The two clashed in the sky, and the pressure of their shockwaves alone threatened to tip the ship over.
They were thousands of meters above the ground. If the ship shattered, Foundation Establishment cultivators might survive. Those at the Qi Refining Stage would be dead for certain.
The Skinmask Daoist was weaker, but he fought like a man with nothing left to lose. He wanted Chi Song to die here.
Chi Song had only just obtained the spirit treasure and couldn’t act freely. For a time, he actually found himself on the back foot. The longer the fight dragged on, the more his humiliation festered into rage. At first, he’d still spared a thought for the disciples and attendants aboard.
Now he spared no one.
Techniques erupted one after another. The sky darkened with the violence of it.
“The ship is splitting!” someone screamed.

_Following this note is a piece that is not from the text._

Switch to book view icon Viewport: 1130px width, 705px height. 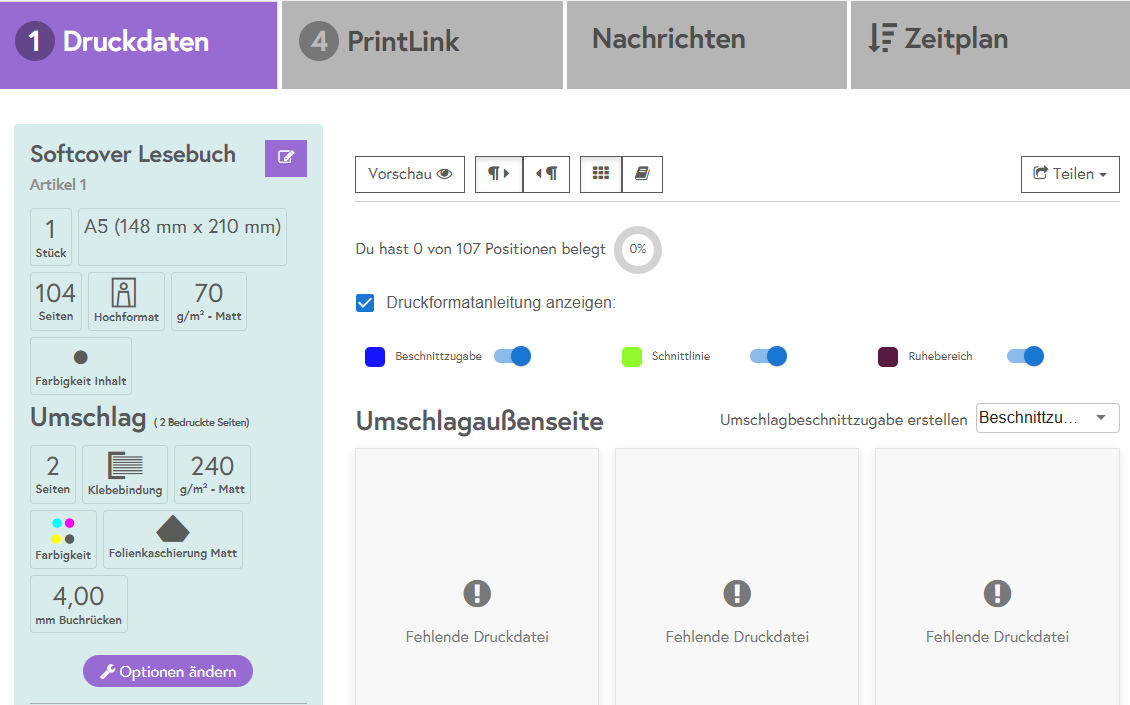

Zhao Chun could barely see anymore. The deck had become a storm of bodies—people crying out, wailing, scrambling.
A thunderous crack sounded. The remaining two masts snapped and toppled. Wind poured in from every direction. Qi Refining cultivators couldn’t even keep their footing. Meng Han seized Zhao Chun and braced them against the railing, keeping her from being flung into the void.
“Junior Sister Zhao!” he shouted over the gale. “Those two are fighting to the death—they won’t have time to watch us. This is our chance to escape!”

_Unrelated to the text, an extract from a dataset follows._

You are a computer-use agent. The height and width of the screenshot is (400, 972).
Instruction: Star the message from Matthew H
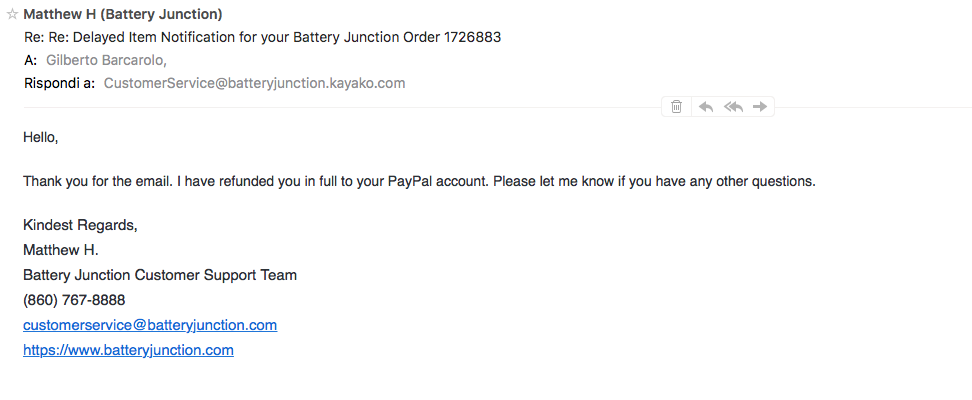[12, 14]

Zhao Chun’s voice was sharp. “Do you have a way?”
Meng Han hooked one arm around the railing and pulled out a talisman, grinning like a man who’d been waiting for this moment. “I’ve got a good thing.”
The talisman was pitch-black, strange, and worn-looking.
Before Zhao Chun could ask more, Meng Han yanked her hard to the side. A cultivator tumbled past them, flung by the wind, and vanished into the clouds below. At that cultivation… there was little hope.
“We can’t hesitate!” Meng Han roared.
He threw the talisman outward.
A hazy black light unfurled and wrapped around Zhao Chun in an instant. The moment it closed, Meng Han dragged her into the air—off the ship.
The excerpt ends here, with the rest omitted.